• **Objective**:
Copy every one of the entries below character for character, leaving nothing out.

[Data listing]
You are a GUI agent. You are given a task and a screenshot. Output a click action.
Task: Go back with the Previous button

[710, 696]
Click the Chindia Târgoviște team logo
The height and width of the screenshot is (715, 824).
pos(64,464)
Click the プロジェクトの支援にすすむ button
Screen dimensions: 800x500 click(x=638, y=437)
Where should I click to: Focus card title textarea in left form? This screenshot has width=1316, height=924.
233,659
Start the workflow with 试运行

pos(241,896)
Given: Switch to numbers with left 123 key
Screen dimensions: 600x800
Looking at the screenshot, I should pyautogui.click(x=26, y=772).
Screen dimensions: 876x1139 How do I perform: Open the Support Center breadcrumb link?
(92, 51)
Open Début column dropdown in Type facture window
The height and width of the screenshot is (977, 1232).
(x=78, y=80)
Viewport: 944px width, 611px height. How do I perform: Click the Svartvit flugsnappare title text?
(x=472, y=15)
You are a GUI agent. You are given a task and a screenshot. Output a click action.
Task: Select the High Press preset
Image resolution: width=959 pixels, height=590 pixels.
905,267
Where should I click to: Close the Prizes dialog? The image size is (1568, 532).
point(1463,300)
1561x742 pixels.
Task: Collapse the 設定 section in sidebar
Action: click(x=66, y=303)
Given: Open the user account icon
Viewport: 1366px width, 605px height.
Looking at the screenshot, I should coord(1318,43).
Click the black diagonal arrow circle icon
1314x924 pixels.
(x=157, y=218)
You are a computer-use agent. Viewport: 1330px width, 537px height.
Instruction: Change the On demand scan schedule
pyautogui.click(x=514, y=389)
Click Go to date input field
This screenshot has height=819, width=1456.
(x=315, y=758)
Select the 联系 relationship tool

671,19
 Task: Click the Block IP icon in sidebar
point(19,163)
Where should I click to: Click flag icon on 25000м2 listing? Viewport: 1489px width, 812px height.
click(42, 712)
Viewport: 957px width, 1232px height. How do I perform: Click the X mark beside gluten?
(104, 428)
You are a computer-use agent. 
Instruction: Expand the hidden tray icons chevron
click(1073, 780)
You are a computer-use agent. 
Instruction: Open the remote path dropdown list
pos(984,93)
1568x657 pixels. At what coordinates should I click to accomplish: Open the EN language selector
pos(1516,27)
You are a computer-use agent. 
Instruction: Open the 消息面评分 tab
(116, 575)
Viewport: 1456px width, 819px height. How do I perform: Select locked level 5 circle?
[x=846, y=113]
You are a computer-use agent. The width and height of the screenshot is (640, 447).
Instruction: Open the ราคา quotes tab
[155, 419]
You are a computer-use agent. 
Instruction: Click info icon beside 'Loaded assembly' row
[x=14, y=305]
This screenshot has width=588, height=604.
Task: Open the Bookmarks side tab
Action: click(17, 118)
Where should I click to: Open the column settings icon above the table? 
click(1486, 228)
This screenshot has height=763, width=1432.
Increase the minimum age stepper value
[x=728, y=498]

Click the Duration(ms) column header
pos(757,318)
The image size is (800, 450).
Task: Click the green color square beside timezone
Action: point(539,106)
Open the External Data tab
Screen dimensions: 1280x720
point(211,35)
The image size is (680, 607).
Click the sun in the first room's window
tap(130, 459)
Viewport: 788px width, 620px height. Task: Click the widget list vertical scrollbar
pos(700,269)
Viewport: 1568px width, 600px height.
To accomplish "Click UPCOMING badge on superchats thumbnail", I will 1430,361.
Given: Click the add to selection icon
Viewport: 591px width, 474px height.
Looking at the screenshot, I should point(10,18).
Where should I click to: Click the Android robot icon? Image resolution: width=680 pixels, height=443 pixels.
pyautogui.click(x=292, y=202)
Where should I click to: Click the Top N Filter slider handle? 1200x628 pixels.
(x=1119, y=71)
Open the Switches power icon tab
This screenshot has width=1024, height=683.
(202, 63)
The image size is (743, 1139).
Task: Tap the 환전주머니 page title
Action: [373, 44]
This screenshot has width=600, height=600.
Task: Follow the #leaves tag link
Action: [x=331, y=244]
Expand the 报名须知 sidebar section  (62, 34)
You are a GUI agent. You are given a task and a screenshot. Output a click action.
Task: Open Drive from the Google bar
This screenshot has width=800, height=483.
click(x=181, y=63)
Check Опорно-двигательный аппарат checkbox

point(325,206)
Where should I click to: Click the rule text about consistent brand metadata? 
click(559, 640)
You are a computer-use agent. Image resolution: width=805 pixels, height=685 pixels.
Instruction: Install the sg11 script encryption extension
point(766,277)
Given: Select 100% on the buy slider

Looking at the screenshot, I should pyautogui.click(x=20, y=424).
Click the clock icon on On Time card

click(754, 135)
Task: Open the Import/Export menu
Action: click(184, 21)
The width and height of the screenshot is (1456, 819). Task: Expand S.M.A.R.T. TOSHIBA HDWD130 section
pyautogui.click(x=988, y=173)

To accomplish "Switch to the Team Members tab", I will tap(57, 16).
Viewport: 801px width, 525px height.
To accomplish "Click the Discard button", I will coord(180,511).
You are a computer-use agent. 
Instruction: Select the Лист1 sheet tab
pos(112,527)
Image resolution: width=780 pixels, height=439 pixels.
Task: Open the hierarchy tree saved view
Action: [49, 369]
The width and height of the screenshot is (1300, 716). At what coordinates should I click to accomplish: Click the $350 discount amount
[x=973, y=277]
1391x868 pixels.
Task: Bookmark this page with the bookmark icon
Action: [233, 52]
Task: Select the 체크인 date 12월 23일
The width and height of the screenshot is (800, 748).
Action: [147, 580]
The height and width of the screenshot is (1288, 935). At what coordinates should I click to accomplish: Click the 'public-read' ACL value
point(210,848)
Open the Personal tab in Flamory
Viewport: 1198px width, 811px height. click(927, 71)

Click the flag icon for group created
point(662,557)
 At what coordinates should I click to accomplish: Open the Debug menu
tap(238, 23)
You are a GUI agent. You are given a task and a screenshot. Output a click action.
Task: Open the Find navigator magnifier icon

• **Solution to this exercise**:
You are a GUI agent. You are given a task and a screenshot. Output a click action.
Task: Go back with the Previous button

[710, 696]
Click the Chindia Târgoviște team logo
The height and width of the screenshot is (715, 824).
pos(64,464)
Click the プロジェクトの支援にすすむ button
Screen dimensions: 800x500 click(x=638, y=437)
Where should I click to: Focus card title textarea in left form? This screenshot has width=1316, height=924.
233,659
Start the workflow with 试运行

pos(241,896)
Given: Switch to numbers with left 123 key
Screen dimensions: 600x800
Looking at the screenshot, I should pyautogui.click(x=26, y=772).
Screen dimensions: 876x1139 How do I perform: Open the Support Center breadcrumb link?
(92, 51)
Open Début column dropdown in Type facture window
The height and width of the screenshot is (977, 1232).
(x=78, y=80)
Viewport: 944px width, 611px height. How do I perform: Click the Svartvit flugsnappare title text?
(x=472, y=15)
You are a GUI agent. You are given a task and a screenshot. Output a click action.
Task: Select the High Press preset
Image resolution: width=959 pixels, height=590 pixels.
905,267
Where should I click to: Close the Prizes dialog? The image size is (1568, 532).
point(1463,300)
1561x742 pixels.
Task: Collapse the 設定 section in sidebar
Action: click(x=66, y=303)
Given: Open the user account icon
Viewport: 1366px width, 605px height.
Looking at the screenshot, I should coord(1318,43).
Click the black diagonal arrow circle icon
1314x924 pixels.
(x=157, y=218)
You are a computer-use agent. Viewport: 1330px width, 537px height.
Instruction: Change the On demand scan schedule
pyautogui.click(x=514, y=389)
Click Go to date input field
This screenshot has height=819, width=1456.
(x=315, y=758)
Select the 联系 relationship tool

671,19
 Task: Click the Block IP icon in sidebar
point(19,163)
Where should I click to: Click flag icon on 25000м2 listing? Viewport: 1489px width, 812px height.
click(42, 712)
Viewport: 957px width, 1232px height. How do I perform: Click the X mark beside gluten?
(104, 428)
You are a computer-use agent. 
Instruction: Expand the hidden tray icons chevron
click(1073, 780)
You are a computer-use agent. 
Instruction: Open the remote path dropdown list
pos(984,93)
1568x657 pixels. At what coordinates should I click to accomplish: Open the EN language selector
pos(1516,27)
You are a computer-use agent. 
Instruction: Open the 消息面评分 tab
(116, 575)
Viewport: 1456px width, 819px height. How do I perform: Select locked level 5 circle?
[x=846, y=113]
You are a computer-use agent. The width and height of the screenshot is (640, 447).
Instruction: Open the ราคา quotes tab
[155, 419]
You are a computer-use agent. 
Instruction: Click info icon beside 'Loaded assembly' row
[x=14, y=305]
This screenshot has width=588, height=604.
Task: Open the Bookmarks side tab
Action: click(17, 118)
Where should I click to: Open the column settings icon above the table? 
click(1486, 228)
This screenshot has height=763, width=1432.
Increase the minimum age stepper value
[x=728, y=498]

Click the Duration(ms) column header
pos(757,318)
The image size is (800, 450).
Task: Click the green color square beside timezone
Action: point(539,106)
Open the External Data tab
Screen dimensions: 1280x720
point(211,35)
The image size is (680, 607).
Click the sun in the first room's window
tap(130, 459)
Viewport: 788px width, 620px height. Task: Click the widget list vertical scrollbar
pos(700,269)
Viewport: 1568px width, 600px height.
To accomplish "Click UPCOMING badge on superchats thumbnail", I will 1430,361.
Given: Click the add to selection icon
Viewport: 591px width, 474px height.
Looking at the screenshot, I should point(10,18).
Where should I click to: Click the Android robot icon? Image resolution: width=680 pixels, height=443 pixels.
pyautogui.click(x=292, y=202)
Where should I click to: Click the Top N Filter slider handle? 1200x628 pixels.
(x=1119, y=71)
Open the Switches power icon tab
This screenshot has width=1024, height=683.
(202, 63)
The image size is (743, 1139).
Task: Tap the 환전주머니 page title
Action: [373, 44]
This screenshot has width=600, height=600.
Task: Follow the #leaves tag link
Action: [x=331, y=244]
Expand the 报名须知 sidebar section  (62, 34)
You are a GUI agent. You are given a task and a screenshot. Output a click action.
Task: Open Drive from the Google bar
This screenshot has width=800, height=483.
click(x=181, y=63)
Check Опорно-двигательный аппарат checkbox

point(325,206)
Where should I click to: Click the rule text about consistent brand metadata? 
click(559, 640)
You are a computer-use agent. Image resolution: width=805 pixels, height=685 pixels.
Instruction: Install the sg11 script encryption extension
point(766,277)
Given: Select 100% on the buy slider

Looking at the screenshot, I should pyautogui.click(x=20, y=424).
Click the clock icon on On Time card

click(754, 135)
Task: Open the Import/Export menu
Action: click(184, 21)
The width and height of the screenshot is (1456, 819). Task: Expand S.M.A.R.T. TOSHIBA HDWD130 section
pyautogui.click(x=988, y=173)

To accomplish "Switch to the Team Members tab", I will tap(57, 16).
Viewport: 801px width, 525px height.
To accomplish "Click the Discard button", I will coord(180,511).
You are a computer-use agent. 
Instruction: Select the Лист1 sheet tab
pos(112,527)
Image resolution: width=780 pixels, height=439 pixels.
Task: Open the hierarchy tree saved view
Action: [49, 369]
The width and height of the screenshot is (1300, 716). At what coordinates should I click to accomplish: Click the $350 discount amount
[x=973, y=277]
1391x868 pixels.
Task: Bookmark this page with the bookmark icon
Action: [233, 52]
Task: Select the 체크인 date 12월 23일
The width and height of the screenshot is (800, 748).
Action: [147, 580]
The height and width of the screenshot is (1288, 935). At what coordinates should I click to accomplish: Click the 'public-read' ACL value
point(210,848)
Open the Personal tab in Flamory
Viewport: 1198px width, 811px height. click(927, 71)

Click the flag icon for group created
point(662,557)
 At what coordinates should I click to accomplish: Open the Debug menu
tap(238, 23)
You are a GUI agent. You are given a task and a screenshot. Output a click action.
Task: Open the Find navigator magnifier icon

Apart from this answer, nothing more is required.